The Roundhouse Tapes était doublement attendu. Car s’il s’agit là du premier enregistrement scénique pressé sur support disque (exception faite de la version audio du DVD Lamentations uniquement livrée en guise de bonus sur une box collector), cet album représente par ailleurs le dernier objet marqué de la participation du guitariste fondateur Peter Lindgren. Tous critères mis à part, il restait de toute façon quasi-inconcevable qu’Opeth puisse un jour livrer un produit bâclé, et The Roundhouse Tapes ne fait bien évidemment pas exception à la politique de qualité menée par les suédois depuis leurs débuts. Le concert capté dans l’acoustique de la mythique salle anglaise du Roundhouse est tout simplement sublime. Maîtrisé de bout en bout, ce double-live pourrait s’apparenter à une véritable évasion auditive comme sensorielle. Une expérience unique et sans précédant (« Under The Weeping Moon », incroyable). Opeth est habité. Opeth est la résultante d’une manifestation sombre et inconnue qui travaille l’esprit et les sentiments. En transe, l’auditeur s’envole en quelques secondes pour un voyage en apesanteur sur des terres illuminées d’un soleil noir, une échappée ponctuée alternant la violence des riffs écrasants à l’illuminante magnificence de subtiles notes virevoltants dans les moindres recoins (le réconfortant « Face Of Melinda », « Night And The Silent Water », « Windowpane »). Neuf titres aux structures subtilement alambiqués, neuf interprétations enroulées dans un habillage sonore d’exception laissant s'exprimer une incroyable palette d’émotions.

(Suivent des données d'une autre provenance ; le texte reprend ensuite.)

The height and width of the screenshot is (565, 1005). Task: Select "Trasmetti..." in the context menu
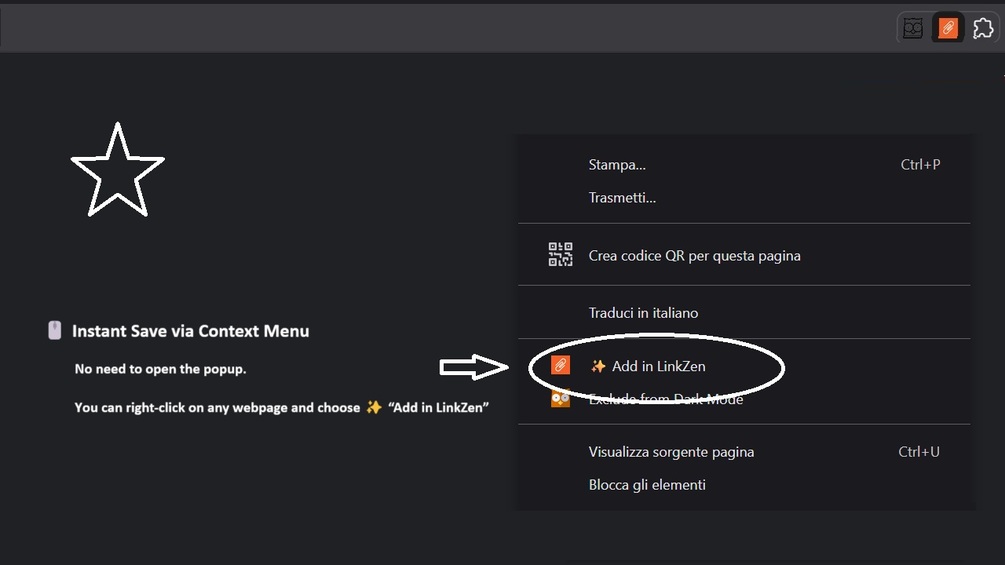click(622, 197)
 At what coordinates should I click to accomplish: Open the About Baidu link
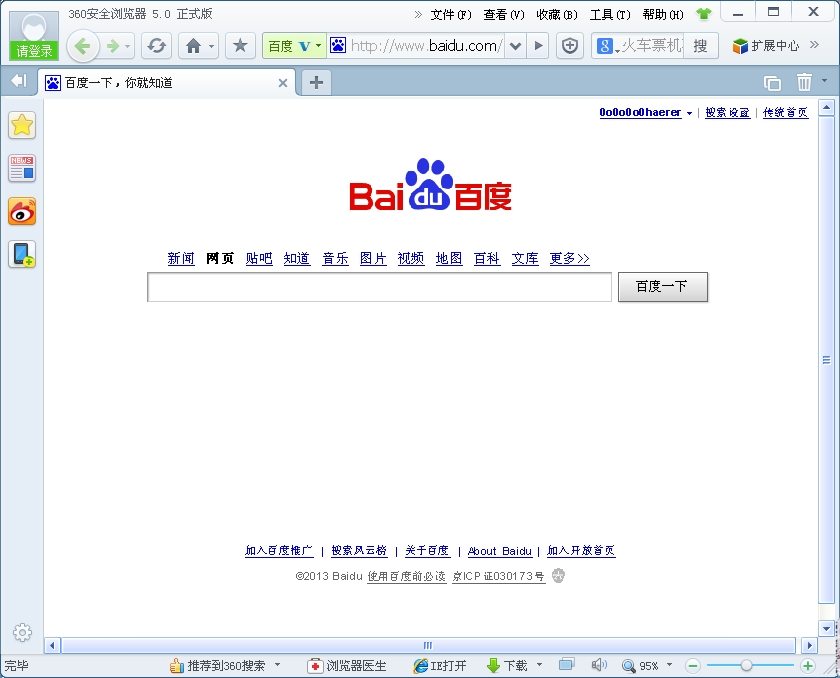[x=499, y=551]
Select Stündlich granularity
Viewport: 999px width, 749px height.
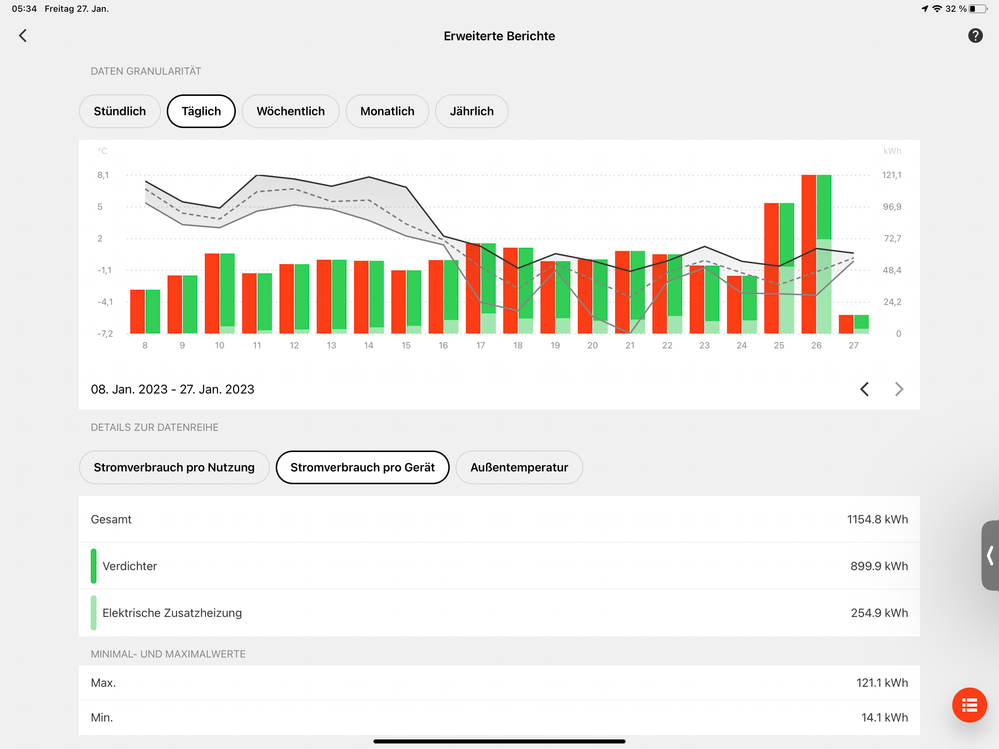(120, 111)
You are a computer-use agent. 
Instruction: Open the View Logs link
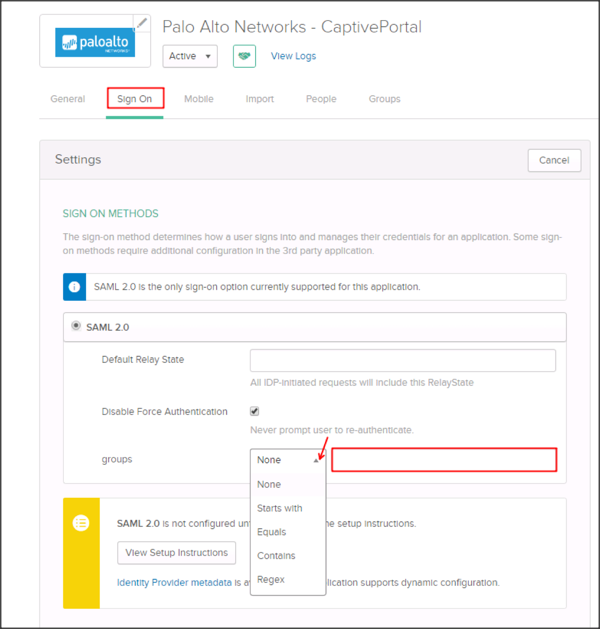click(293, 56)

Opeth revisite son registre en y piochant l’indispensable. Qu’importe l’époque et les exigences du marché. Ghost Reveries, dernière offrande en date, ne bénéficiera d’ailleurs que d’un unique extrait (« Ghost Of Perdition »), néanmoins tout aussi inspiré. Techniquement à la pointe de la perfection, Opeth ne laisse aucune place aux fausses notes, se permettant même de modifier ses compositions à tiroirs de quelques discrètes interventions. Toute notion de temps semble définitivement et une nouvelle fois perdue, tant l’ensemble envoûte sa proie dans son irrésistible toile progressiste (les treize enivrantes minutes de « Blackwater Park »). Le chant de Mickael Akerfeldt plane sur ce terreau instrumental virtuose avec une aisance hors du commun. Virevoltant sans accroc entre un chant clair magnifique et des incartades éructées, le frontman impose sa maîtrise à travers un spectre vocal sans équivalent. Le public ne s’y trompe pas, et réserve une ovation aux moindres propos d’un Akerfeldt posé qui, loin du cliché de rock star, n’éprouve en rien le besoin d’exciter son auditoir.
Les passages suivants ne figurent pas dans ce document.